The Cradles to Crayons toy drive has come to Andover High, and with the support of the student body, many underprivileged children will have a happy holiday season.

Bright letters sprawled on the dusty brown cardboard, the matte container holds numerous boxes and each pile atop each other like children’s blocks. This bin is a delightful sight as students make the trudge up the stairs to morning classes. Bags spill over the edge, like foam from a coffee cup. The froth is beginning to outgrow its boundaries, and its contents are like that expensive Starbucks we so often enjoy. The bright box has brought about a spurt of holiday cheer, and it is all thanks to the students representing the Cradles to Crayons Organization.

The splashes of rainbow block text appear around each corner of the hallway. Painted onto doors, pinned onto bulletin boards and scattered about the whole school, the CTC posters have caught the eyes of many students. Sophie Baird, a senior, said she “heard about the toy drive through the announcements before school, and the posters that have been hung up promoting donations.”  Advocating for student participation and educating the school in regards to the length of the drive, these flyers are informative to the student body.

A group of AHS students have organized a toy drive for Cradles to Crayons, a grassroots charity, to gather items for children in need. Based in Philadelphia and Boston, the organization’s website said its mission is to “help kids in poverty: kids who don’t have shoes that fit, or a cot warm enough to fend off the winter winds, or a backpack to take their books and supplies to and from school.” A collection box has been placed at the foot of the stairs in the foyer, the new focal point of the space.

Rhea Singh, the leader of the group, contacted CTC and initiated another drive our school has done for the organization. Singh, who inherited the position from last years leaders, joined with a few of her friends. An active member of the club both freshman and sophomore year, Singh said that “it is very easy to get involved, we meet every other Wednesday at 7:20 in room 326. It’s a very relaxed club, full of kids who just want to make a difference in the community.” The group is promoting acts of holiday kindness in order to “supply these items free of charge by engaging and connecting communities that have with communities that need.” These items are essential for children so that they can “thrive–at home, at school and at play” Singh says.

Some trends that are emerging in the donation box are board games such as Sorry! and Monopoly, as well as various school supplies. The group is looking for any “gently used toys in good condition, such as Barbies, toy trucks, or blocks. However, we cannot take any used stuffed animals.” Singh said.

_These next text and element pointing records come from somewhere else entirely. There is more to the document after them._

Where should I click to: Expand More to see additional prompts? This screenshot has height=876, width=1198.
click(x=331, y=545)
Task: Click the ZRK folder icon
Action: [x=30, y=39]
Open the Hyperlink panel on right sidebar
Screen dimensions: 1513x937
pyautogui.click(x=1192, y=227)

The box is growing in size, and donations will be accepted through the month of November. Everyone is encouraged to participate, whether their contribution is large or small. As a particularly affluent community, AHS could provide a lot of items to hundreds of impoverished children living so close to our town. Although it may seem trivial, the donations brought into this school could change one child’s life. The majority of our student body has visited Boston at least once, and to know you are making a difference in a neighboring area could change your perspective on the holiday season.  Could you imagine your childhood years with no coloring books, board games or toys? Neither could I, and with the support of our school, children in our region won’t have to either.